ESPE Abstracts

Background: Steroid 21-hydroxylase deficiency (21OHD) is the most common form of congenital adrenal hyperplasia. Patients present with cortisol and aldosterone deficiency as well as with hyperandrogenism, leading to virilisation in females and early adrenarche in both sexes. Requiring life-long glucocorticoid (GC) replacement, patients frequently experience daily fluctuations between GC overexposure and deficiency. Increased prevalence of metabolic disease contributes to raised morbidity and mortality in 21OHD. However, there is limited knowledge regarding the mechanisms leading to increased risk of metabolic disease. We previously established a zebrafish model of 21OHD deficiency in which we demonstrated interrenal hyperplasia in larvae. We aimed to explore the metabolic phenotype of cyp21a2-deficient zebrafish, in order to gain insight into the pathophysiology of metabolic problems in 21OHD.

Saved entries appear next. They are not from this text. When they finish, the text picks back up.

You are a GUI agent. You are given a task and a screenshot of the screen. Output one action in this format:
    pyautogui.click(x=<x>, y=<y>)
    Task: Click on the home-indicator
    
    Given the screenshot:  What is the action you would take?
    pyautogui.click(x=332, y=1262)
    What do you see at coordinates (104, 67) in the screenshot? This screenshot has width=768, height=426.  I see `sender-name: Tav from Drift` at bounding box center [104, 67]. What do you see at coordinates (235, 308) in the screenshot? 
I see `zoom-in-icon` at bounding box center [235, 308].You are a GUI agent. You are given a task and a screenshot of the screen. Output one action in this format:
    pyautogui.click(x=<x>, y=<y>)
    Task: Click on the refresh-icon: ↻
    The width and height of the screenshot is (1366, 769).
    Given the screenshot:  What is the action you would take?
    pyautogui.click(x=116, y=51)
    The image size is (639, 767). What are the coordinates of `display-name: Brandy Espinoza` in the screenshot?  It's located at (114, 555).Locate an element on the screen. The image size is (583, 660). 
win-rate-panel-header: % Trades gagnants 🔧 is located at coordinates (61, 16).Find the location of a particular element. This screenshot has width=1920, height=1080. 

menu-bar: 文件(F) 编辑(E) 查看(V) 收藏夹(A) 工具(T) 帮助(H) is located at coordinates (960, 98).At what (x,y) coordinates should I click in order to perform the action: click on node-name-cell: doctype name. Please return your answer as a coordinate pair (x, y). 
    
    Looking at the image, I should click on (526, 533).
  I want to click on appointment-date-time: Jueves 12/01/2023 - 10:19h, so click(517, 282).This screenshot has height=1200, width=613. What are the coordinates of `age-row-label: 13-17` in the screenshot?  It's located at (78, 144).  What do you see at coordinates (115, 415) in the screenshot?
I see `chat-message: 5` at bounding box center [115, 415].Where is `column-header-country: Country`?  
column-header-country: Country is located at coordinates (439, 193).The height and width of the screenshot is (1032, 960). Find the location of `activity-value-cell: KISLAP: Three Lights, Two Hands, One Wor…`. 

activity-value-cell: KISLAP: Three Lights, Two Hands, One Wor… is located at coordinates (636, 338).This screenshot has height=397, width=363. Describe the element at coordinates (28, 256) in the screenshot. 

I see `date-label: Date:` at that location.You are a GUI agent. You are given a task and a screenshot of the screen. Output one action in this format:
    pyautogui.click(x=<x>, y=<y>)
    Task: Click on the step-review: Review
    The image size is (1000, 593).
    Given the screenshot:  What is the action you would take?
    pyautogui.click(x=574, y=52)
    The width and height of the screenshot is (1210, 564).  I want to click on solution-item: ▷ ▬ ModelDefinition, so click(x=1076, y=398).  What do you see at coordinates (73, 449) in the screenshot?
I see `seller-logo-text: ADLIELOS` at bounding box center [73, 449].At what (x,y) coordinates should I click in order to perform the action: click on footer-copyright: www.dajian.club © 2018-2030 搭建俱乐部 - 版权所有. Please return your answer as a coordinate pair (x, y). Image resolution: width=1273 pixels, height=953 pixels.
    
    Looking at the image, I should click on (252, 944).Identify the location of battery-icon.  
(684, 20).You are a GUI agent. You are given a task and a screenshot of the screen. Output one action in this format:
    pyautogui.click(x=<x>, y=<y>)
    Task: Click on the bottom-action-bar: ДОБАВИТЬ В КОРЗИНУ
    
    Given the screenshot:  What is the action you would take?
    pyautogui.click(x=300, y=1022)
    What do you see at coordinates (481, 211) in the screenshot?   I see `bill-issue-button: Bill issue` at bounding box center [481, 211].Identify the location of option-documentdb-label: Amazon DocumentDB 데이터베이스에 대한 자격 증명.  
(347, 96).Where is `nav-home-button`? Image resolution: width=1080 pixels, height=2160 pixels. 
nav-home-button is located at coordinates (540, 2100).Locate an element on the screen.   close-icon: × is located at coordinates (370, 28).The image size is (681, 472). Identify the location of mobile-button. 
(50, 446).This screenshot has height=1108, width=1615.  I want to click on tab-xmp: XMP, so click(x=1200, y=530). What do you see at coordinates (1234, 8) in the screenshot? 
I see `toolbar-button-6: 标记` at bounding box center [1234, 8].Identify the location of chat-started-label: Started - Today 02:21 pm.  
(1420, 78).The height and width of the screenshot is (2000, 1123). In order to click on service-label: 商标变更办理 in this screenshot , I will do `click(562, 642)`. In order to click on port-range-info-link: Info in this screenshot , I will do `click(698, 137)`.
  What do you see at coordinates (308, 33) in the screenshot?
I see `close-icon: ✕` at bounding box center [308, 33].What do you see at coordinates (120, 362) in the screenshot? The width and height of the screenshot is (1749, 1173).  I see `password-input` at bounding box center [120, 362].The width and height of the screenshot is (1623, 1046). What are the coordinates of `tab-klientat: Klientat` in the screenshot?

Methods: We assessed the adult phenotype of cyp21a2-/- zebrafish and studied differential gene expression between mutant and wild-type fish in both 5-day-old larvae and 18 months-old adult fish livers by transcriptomic analysis following RNA-sequencing.

Results: Although steroid hormone analysis by LC/MSMS confirmed severe cortisol deficiency, cyp21a2-/- mutant zebrafish reached adulthood, had normal secondary sexual characteristics and were able to reproduce in the absence of hormonal replacement. Body measurements showed that adult cyp21a2-/- mutants were significantly larger than wild-type fish (P< 0.001, n=8-10), with greater weight and length. Macroscopic analysis following dissections revealed increased visceral and subcutaneous fat in mutants compared to wild-type siblings. Blood sugar levels varied widely with no significant difference between mutants and wild-type fish. Differential gene expression and statistical overrepresentation analysis of gene ontology terms showed significant (P<10^-5) dysregulation of several metabolic processes (small molecule, alpha-amino acid, organic acid, carboxylic acid, lipid metabolism) in both mutant larvae and adult livers. In mutant larvae the most prominent findings were downregulation of gluconeogenesis, glycolysis, insulin signalling, triglyceride and fatty acid biosynthesis. Transcriptomic analysis of adult livers indicated downregulation of fatty acid oxidation and upregulation of fatty acid biosynthesis, deranged lipid transport and adipocyte differentiation with increased lipid accumulation.

Conclusion: Our findings suggest a dynamic dysregulation of several metabolic pathways in the cortisol-deficient cyp21a2 zebrafish model in keeping with their adult phenotype characterised by increased fat mass. Overall, our results suggest that GC deficiency contributes to the metabolic co-morbidities presented by patients with 21OHD, further highlighting the need for further research into the molecular and cellular mechanisms underlying this condition, and the importance of establishing optimised replacement regimes for patients that minimise lack and overexposure to GCs.